Anonymous Paul said....

Triggers - ugh! This week we've just implemented a bought in system that basically does everything with triggers. ALL foreign key relationships are held together with triggers. It's horrible!!! (and performs like a dog).

Thu Mar 08, 03:52:00 PM EST  

Anonymous Anonymous said....

I rewrote the code as a package and it runs in two minutes. I have been trying to educate our java developers about set operations.

This is why when you are forced to use systems that don't understand bind variables and such, it is better to use third party versions than in-house. When I tell my vendor that the allocation process will now run in the database using my package.....they comply. Getting in-house idiots to do the same is a whole different ballgame.

Sure, it's always better to use properly implemented stuff, but reality and politics often dictates otherwise.

Thu Mar 08, 04:22:00 PM EST  

Anonymous neil said....

triggers are a blessing and a curse. One such curse occurred today-We have an app that uses Designer's Table-API, and somehow an unhandled exception was thrown. For whatever reason, a check constraint was violated but we were never told what the table/constraint was. We're looking at a call-stack about a mile long. If we didn't have the triggers/TAPI in place, we would have received a simple ORA-01400 with the schema/table/field names.

Why overcomplicate?

Having said that, I like triggers that modify the current row (and the current row ONLY!)

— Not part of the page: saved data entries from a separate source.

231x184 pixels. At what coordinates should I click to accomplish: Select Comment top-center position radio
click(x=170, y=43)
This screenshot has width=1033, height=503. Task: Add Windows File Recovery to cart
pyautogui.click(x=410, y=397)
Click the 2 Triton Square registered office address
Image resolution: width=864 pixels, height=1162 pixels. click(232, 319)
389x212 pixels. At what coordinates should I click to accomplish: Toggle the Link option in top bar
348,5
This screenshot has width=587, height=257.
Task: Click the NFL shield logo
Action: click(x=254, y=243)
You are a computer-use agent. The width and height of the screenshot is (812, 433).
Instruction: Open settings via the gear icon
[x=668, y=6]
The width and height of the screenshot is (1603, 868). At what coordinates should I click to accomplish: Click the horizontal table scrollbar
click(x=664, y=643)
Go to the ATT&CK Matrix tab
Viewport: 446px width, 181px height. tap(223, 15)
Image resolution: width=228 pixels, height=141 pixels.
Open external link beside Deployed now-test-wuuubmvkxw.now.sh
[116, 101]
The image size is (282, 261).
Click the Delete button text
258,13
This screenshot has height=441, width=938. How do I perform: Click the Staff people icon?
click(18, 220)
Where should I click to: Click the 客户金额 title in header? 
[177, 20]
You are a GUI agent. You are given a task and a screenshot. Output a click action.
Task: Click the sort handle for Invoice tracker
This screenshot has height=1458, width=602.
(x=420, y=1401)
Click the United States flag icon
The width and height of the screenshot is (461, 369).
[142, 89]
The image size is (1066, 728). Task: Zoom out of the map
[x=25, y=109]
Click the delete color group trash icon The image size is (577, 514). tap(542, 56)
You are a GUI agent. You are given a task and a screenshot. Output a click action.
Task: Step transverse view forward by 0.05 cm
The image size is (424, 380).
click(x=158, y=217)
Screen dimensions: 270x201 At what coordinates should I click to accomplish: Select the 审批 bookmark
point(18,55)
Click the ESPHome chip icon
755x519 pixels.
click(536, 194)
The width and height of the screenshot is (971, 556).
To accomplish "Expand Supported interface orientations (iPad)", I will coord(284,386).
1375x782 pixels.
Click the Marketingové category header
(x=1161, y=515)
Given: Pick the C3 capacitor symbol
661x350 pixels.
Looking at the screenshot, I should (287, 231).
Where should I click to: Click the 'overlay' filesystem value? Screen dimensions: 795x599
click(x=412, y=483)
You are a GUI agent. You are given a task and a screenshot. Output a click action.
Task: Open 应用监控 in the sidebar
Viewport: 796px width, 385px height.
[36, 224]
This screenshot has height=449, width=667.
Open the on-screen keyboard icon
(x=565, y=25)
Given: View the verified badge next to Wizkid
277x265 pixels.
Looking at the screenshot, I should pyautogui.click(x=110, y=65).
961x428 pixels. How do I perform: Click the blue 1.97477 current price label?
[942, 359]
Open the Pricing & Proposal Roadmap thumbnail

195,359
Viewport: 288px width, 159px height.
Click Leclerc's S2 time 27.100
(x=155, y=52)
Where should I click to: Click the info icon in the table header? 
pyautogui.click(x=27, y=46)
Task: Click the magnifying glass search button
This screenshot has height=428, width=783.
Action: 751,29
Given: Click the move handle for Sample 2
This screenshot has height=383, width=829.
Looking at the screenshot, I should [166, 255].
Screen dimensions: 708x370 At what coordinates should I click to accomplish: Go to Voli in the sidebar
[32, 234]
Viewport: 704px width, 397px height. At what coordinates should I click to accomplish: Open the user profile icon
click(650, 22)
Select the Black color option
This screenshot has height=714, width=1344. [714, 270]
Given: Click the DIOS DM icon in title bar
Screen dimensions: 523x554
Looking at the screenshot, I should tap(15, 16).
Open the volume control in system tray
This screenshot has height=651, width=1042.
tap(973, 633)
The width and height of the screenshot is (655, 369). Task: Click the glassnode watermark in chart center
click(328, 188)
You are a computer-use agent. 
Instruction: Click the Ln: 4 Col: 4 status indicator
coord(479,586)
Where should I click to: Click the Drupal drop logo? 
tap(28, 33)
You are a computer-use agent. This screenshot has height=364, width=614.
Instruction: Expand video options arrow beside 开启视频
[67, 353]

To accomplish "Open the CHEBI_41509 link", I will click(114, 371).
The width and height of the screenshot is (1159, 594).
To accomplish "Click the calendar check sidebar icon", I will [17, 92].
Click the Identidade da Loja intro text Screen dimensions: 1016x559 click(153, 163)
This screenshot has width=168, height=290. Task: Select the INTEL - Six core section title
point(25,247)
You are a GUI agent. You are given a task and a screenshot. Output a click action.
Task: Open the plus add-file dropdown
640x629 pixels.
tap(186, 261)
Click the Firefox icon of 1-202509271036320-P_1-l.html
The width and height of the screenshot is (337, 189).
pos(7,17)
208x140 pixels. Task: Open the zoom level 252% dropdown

Thu Mar 08, 04:24:00 PM EST  

Blogger Hariharan said....

Hi Tom , though I read Ask Tom and your Blog religiously I never write a comment or review due to the fear that I am a Novice Programmer.
But the mention of triggers thrice in your Hate list and the substantiation for the same in the comments was really self explanatory. But for generic implementations that are not necessary , here how to decide how far we can implement generic queries or procedures. Is there any limit on the same.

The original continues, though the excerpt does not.